RDC : des gouverneurs et des sénateurs élus par l’argent
Le lundi 29 avril 2024, la République démocratique du Congo organisait les élections des sénateurs et des gouverneurs des provinces. Alors que l’on espérait des scrutins transparents et démocratiques, c’est malheureusement la puissance des billets verts qui l’a emporté. L’argent a énormément circulé pour acheter les voix des grands électeurs que sont les députés provinciaux.
Si dans certaines provinces ces élections se sont plus ou moins bien déroulées malgré des soupçons de corruption, dans plusieurs autres, les grands électeurs se sont rempli les poches avec de l’argent de pots-de-vin offert par les différents candidats. Une situation dénoncée par plusieurs médias et organisations de la société civile.

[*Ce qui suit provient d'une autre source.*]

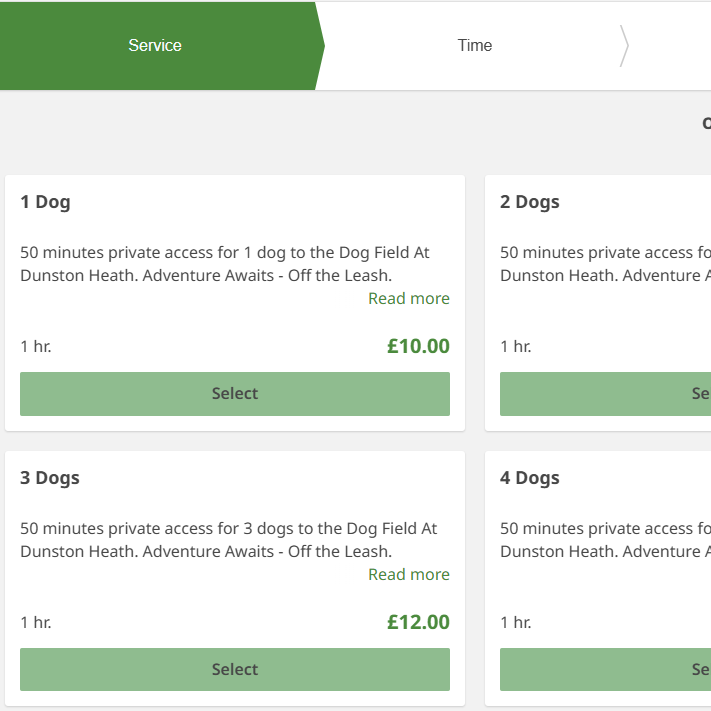
Task: Click the chevron arrow after Time
Action: [624, 46]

Des témoignages qui font froid dans le dos
Certains proches des candidats sénateurs et gouverneurs contactés par Africa Sans Haine ont a affirmé avoir été trahis par des députés électeurs à qui ils avaient donné des pots-de-vin pour voter pour leurs candidats, mais qui ont voté pour quelqu’un d’autre. Nous ne pouvons mentionner leurs noms pour des raisons de sécurité. Il y a par exemple cette vidéo devenue virale sur les réseaux sociaux et dans laquelle une candidate s’en prend violemment à un député provincial; exigeant qu’il lui rembourse ses 10 000 dollars américains de corruption parce qu’il n’a pas voté pour elle.
Ce qui est vrai c’est que lors de ces élections, ce sont les candidats les plus offrants en termes de billets verts qui se sont fait élire. Les discours-programmes et les projets de société ne comptaient pas. L’argent et les promesses de biens matériels (tels que les parcelles) ont circulé même en pleine séance d’élections.
Voici un témoignage de quelques proches des candidats sénateurs dont nous taisons les noms : « Nous avons entretenu ces députés pendant près de trois mois. Que ce soit à Kinshasa ou dans leurs provinces. Certains ont touché chacun entre 50 000 et 120 000 dollars américains pour donner leurs voix. Les fonds venaient de Kinshasa pour les grands partis politiques, mais aussi de certains hommes d’affaires. Ils (députés électeurs) se sont vraiment enrichis, car il y avait des fonds pour l’élection des sénateurs et d’autres pour celle des gouverneurs. Ils ont déjà gagné leur vie ! »
Tout, sauf une élection !
Les candidats sénateurs ou gouverneurs sont imposés par les autorités morales des partis politiques, en particulier le parti au pouvoir. Les autres candidats qui ont tenté d’y aller par eux-mêmes ont reçu de graves menaces qui ont poussé certains à renoncer. En 2019 par exemple, un proche du parti au pouvoir lançait ce message à la population : « Tout député provincial qui refusera de voter pour le candidat gouverneur désigné par notre parti, allez chez-lui et brûlez tout ! » Presque le même type de menaces s’est fait entendre également aux élections du 29 avril 2024.
Dans certaines Assemblées provinciales, les témoins des candidats ont été exclus de la séance de dépouillement des votes. Ce scénario explique tout sur la manière dont les scrutins ont été manipulés par la puissance de l’argent et les influences politiques. Des contentieux sont en cours dans les cours et tribunaux. Mais d’une justice congolaise que le président Félix Tshisekedi a déjà lui-même qualifiée de « malade », on ne peut espérer grand-chose. Car, l’argent continue à circuler.
Ce phénomène de corruption généralisée dans le processus d’élections des sénateurs et des gouverneurs des provinces ne date pas d’hier. Il a toujours entaché ce type de scrutins en RDC. On espérait voir les choses changer sous le régime de Félix Tshisekedi (lui-même un ancien opposant), mais en vain. Le système mis en place est tel que personne ne peut empêcher la corruption de grands électeurs. Pour remédier à cette situation, il faut que les sénateurs et les gouverneurs des provinces soient élus directement par la population et non par les grands électeurs qui sont faciles à corrompre.